RV: Yes, but that is over centuries, not in the course of decades. [But] when we were interested in Las Vegas twenty-five years ago, when it represented iconographic sprawl, our interest was clearly daring. This is hard to believe today because Las Vegas has become scenographic like Disneyland.
RK: But isn't it still daring? One of the paradoxes of Las Vegas is that in spite of its thirty years, it's still not taken seriously.
HUO: Is it still a taboo to take Las Vegas seriously?
DSB: The critics seem to take the present Las Vegas more seriously that they did the 1960s Las Vegas."
SCOT BROWN, Denise; VENTURI, Robert; OBRIST, Hans Ulrich; KOOLHAAS, Rem. Re-Learning from Las Vegas. In: CHUNG, Chuihua Judy et al. (Ed.).The Harvard Design School Guide to Shopping. Köln: Taschen, 2001. p. 590-617, grifos dos autores. Col. Project on the City, v. 2.
"Rauterberg Are you learning from any of today's artists?
Venturi Jenny Holzer, perhaps. Though her work seems a little too correct to me, they don't have any of that beautiful, vital vulgarity of commercial art. Too pure for us; we're for the impure.

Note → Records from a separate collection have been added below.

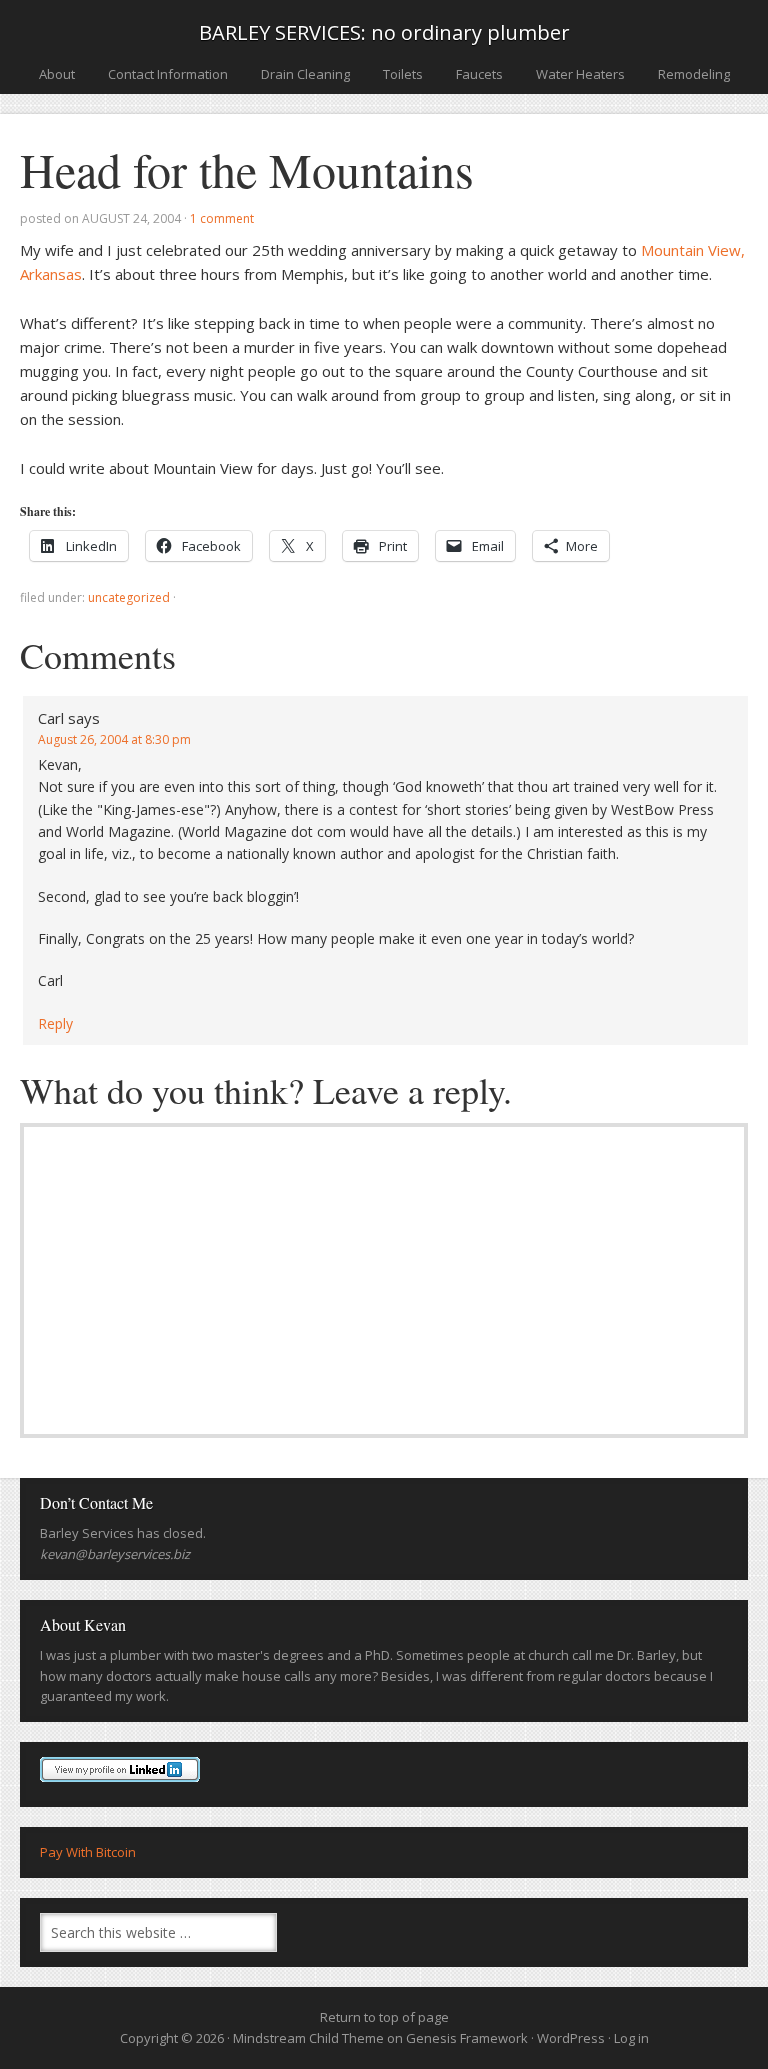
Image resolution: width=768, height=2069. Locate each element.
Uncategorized (129, 597)
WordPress (571, 2038)
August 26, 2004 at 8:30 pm (114, 739)
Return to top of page (384, 2017)
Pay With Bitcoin (88, 1852)
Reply (55, 1023)
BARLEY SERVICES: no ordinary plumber (384, 32)
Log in (631, 2038)
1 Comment (222, 218)
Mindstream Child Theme (308, 2038)
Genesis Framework (467, 2038)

Scott Brown That's why we set off for Las Vegas in the 1960s: to find out what models architecture followed there, how it worked, how it was applied. Las Vegas buildings didn't dabble in artistry, didn't dream of a better world; they were bound to reality and its laws. We didn't go to Las Vegas to submit to its architecture but to try to understand it - to learn how it interprets people's longings and finds an architectural response to them.
Venturi Yes, that was one reason. The other was that through our excursion to Las Vegas we wanted to emancipate ourselves from the dogmas of the Modern."
VENTURI, Robert; SCOTT BROWN, Denise; RAUTERBERG, Hanno. We're for the impure: Robert Venturi and Denise Scott Brown talk with Hanno Rautenberg. Hunch, Rotterdam, n. 6/7, p. 460-461, 2003.
"One deleterious outcome of interpreting Learning from Las Vegas as simply a postmodern text has been its exposure to a particular kind of Adornian criticism. [...] In essence, these accounts of Learning from Las Vegas posit that the book exemplifies an ironic toleration and passive acceptance, even an unabashed embrace, of the culture industry. This species of criticism emerged almost immediately after the book was published, and continues to be the dominant mode of criticism of it to the present day. [...]
A strict adherence to critical theory-based interpretation obscures the subtle aversive criticism that Learning from Las Vegas demonstrates, and which can easily be misinterpreted as uncritical collusion with the culture industry. [...] In other words, the book is much more critically and ethically charged than has previously been assumed. [...]"
VINEGAR, Aron. I am a monument: on Learning from Las Vegas. Cambridge: The MIT Press, 2008, grifos do autor.